US stock futures are pointing to a rebound from recent losses, with investors looking to fresh quarterly earnings for inspiration amid dwindling hopes for an early 2024 interest rate cut. S&P 500 futures added around 0.4%, while those on the tech-heavy Nasdaq 100 jumped 0.7%. Dow Jones Industrial Average futures hugged the flatline. 

Techs are in the vanguard after a bullish AI-fueled revenue outlook from TSMC, a key supplier to Apple and Nvidia. The Taiwanese contract chipmaker’s profit fell but beat Wall Street estimates. Shares of AMD and other chipmakers stepped higher in premarket as TSMC put on almost 7%. 

Stocks are still struggling to get off the ground this year as central bankers’ comments and mixed economic data put investors’ faith in a Federal Reserve pivot to the test. The odds of a rate cut in March as seen by traders have dropped 10 percentage points from a week ago, per the CME FedWatch Tool (Chicago Mercantile Exchange Group).

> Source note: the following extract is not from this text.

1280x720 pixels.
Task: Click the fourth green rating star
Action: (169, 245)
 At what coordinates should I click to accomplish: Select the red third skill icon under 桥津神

Investors are on the lookout for fresh data to feed their expectations, so Thursday’s release of readings on weekly jobless claims will be in focus. Housing starts and building permits for December are also on the docket. Eyes will also be on Atlanta Fed President Raphael Bostic, scheduled to appear twice today and closely watched for any deviation from his colleagues’ pushback on rate-cut bets.